Thread Safe Lazy Initialization

public class Cache
 {
  private static Cache cache = null;
  private static Object initLock = new object();

  static Cache(){}

  public static Cache Current
  {
   if (cache == null)
   {
    CreateInstance();
   } 
   return cache; 
  }
  
  private static void CreateInstance()
  {
   lock(initLock){
    if (cache == null)
     cache = new Cache();
   }
  }
  
  public static void AddToCache(Object o, Object key)
  {
   //Write logic to add to cache
  }
  
  public static object GetFromCache(Object key)
  {
   //Write logic to add to cache
  }
 }

 Cache.Current.AddToCache(o,key)
 Cache.Current.GetFromCache(key)

In the above code after the initial creation has happended the lock statement will never be executed.
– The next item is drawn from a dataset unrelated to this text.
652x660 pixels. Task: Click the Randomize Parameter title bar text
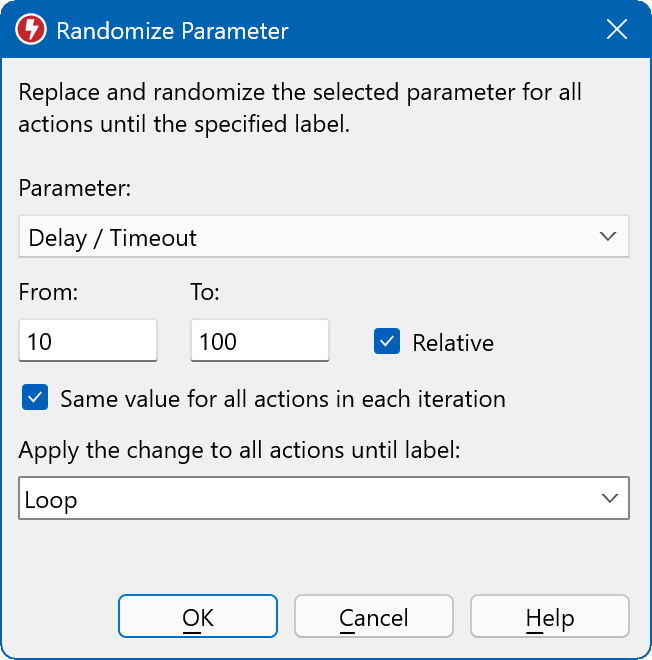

Few Important Points on Singleton
• .Net singelton is scoped on an App Domain not process
• Singleton objects live forever so if they are expensive in terms of memory footprint they will continue to do so until the application dies as the type itself holds on to a strong reference.
• Hard to derive with. You can’t easily derive from a singleton since the constructor is private and thus the type is effectively sealed, making the constructor protected can offer some possibility of deriving from it although the derived class will not be able to have a private constructor.

Observer Pattern - Don't call us, we'll call you!

This is used whenever one or more objects (referred as observers) need to be notified when things change to the other object (referred as subject).

Simplest Solution 
Have subject notify observer when its data change. In this case you will pass reference of the observer class to the subject, so whenever subject wants to notify it can call objerver's notify me

 public class Subject
 {
  private Observer _observer;

  public Subject(Observer observer)
  {
   _observer = observer;
  } 

  public void DoWork(string desc)
  {
   
   Console.WriteLine( "Working on " + desc + "..." );
   Thread.Sleep( 3000 );
   Console.WriteLine( "Finished " + desc );
   _observer.NotifyOfWork( desc );
   Console.WriteLine();
   Thread.Sleep( 1000 );
  }
 }
 
 public class Observer
 {
  internal void NotifyOfWork(string desc)
  {
   Console.WriteLine( "Great " + desc + " is done" );
  }
 }
 
 public class Program
 {
  private static void Main()
  {
   Observer observer = new Observer();
   Subject subject = new Subject( observer);
   subject.DoWork( "Do some work" );
   subject.DoWork( "Do some more work" );
  }

 }

Issue with the above solution 
In the above solution Subject class is very tightly coupled with Observer. We have to add new code to add a new Observer. Also Observer cannot be added or removed dynamically.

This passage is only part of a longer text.